# Neu hier und neu mit Teich ;-)



## urbi (7. Juni 2010)

Hallo Leser,
mein Name ist Markus, bin 41 Jahre und seit März endlich Besitzer eines eigenen Gartenteiches mit ca. 10.000 Litern. 

Nachdem wir in unserem Garten den Rasen neu anlegen lassen wollten, konnte ich meine Frau überzeugen dann doch einen kleinen Teich anzulegen. 
So wurde die Gartenbaufirma gleich mitbeauftragt im Herbst 2009 ein Loch von ca. 3 x 4 m grob auszuheben und die Erde gleich als Boden zu verteilen.

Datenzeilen
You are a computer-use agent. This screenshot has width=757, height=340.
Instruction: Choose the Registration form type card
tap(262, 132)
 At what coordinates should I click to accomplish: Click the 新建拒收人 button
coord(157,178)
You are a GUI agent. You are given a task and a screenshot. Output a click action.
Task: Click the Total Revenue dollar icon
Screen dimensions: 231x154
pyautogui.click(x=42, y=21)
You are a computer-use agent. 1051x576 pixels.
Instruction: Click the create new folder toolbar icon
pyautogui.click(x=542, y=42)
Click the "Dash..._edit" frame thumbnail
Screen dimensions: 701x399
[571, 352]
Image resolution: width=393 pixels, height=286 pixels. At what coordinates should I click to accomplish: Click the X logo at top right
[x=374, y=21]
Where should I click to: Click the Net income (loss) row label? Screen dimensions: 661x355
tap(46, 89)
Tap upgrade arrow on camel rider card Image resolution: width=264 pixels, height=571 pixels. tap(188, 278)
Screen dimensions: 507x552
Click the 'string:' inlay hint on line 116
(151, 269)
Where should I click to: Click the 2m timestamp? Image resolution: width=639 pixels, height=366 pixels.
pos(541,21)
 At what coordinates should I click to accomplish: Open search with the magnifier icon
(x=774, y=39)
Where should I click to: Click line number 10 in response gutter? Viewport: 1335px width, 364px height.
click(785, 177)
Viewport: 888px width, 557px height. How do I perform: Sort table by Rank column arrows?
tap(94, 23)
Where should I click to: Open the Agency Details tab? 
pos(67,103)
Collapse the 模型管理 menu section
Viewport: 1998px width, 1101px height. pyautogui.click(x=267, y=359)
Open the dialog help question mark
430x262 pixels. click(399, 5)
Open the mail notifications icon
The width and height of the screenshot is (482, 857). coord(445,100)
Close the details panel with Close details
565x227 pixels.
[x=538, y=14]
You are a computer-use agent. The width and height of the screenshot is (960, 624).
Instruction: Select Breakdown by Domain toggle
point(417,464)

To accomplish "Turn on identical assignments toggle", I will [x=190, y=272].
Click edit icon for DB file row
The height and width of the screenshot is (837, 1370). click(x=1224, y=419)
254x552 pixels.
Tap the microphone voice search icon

**Arbeitsaufträge:**
#1 Gib den Absatz des Forenbeitrags zum Gartenteich, der mit „Nachdem wir in unserem Garten“ beginnt, in kürzerer Form wieder und behalte dabei seine wesentlichen Angaben bei.
#2 Knüpfe an den letzten Satz des Forenbeitrags zum Gartenteich an und schreibe ihn weiter.

**Lösungen:**
#1 Da der Rasen im Garten neu angelegt werden sollte, überzeugte Markus seine Frau, zusätzlich einen kleinen Teich anzulegen. Die Gartenbaufirma bekam den Auftrag, im Herbst 2009 ein etwa 3 x 4 m großes Loch grob auszuheben und die Erde als Boden zu verteilen.

#2
Dieses Frühjahr wollte ich die Strukturen noch etwas verfeinern und eigentlich nur für die Folie vorbereiten und da ich so schön am Schaufeln war, führte es dann doch zu einer betrachtlichen Erweiterung auf 5,50 x 4,00 m, mit 3 Tiefenschichten bis 1,60/1,80m Tiefe. 

Dieses Frühjahr habe ich auch gleich Pflanzen eingesetzt, wobei ich ausser __ Quellmoos alles in Pflanzkörben gesetzt habe: 1 Seerose N. Gladstoniana weiß, 1 __ Zwergseerose N. Fröbeli dunkelrosa, __ Wasserpest, __ Hornblatt, __ Iris.

Seit ca. 3 Wochen sind auch schon die ersten Fische drin, 2 Rotfedern (ca. 12 cm), 5 Lauben/Ukelei (ca. 10-12 cm) aus einem gepachteten Weiher und 4 Goldfische (ca. 8 cm) von einer Bekannten. Ein paar kleine und __ anspruchslose Fische hätte ich gerne noch, aber muss noch sehen welche dafür in Frage kommen.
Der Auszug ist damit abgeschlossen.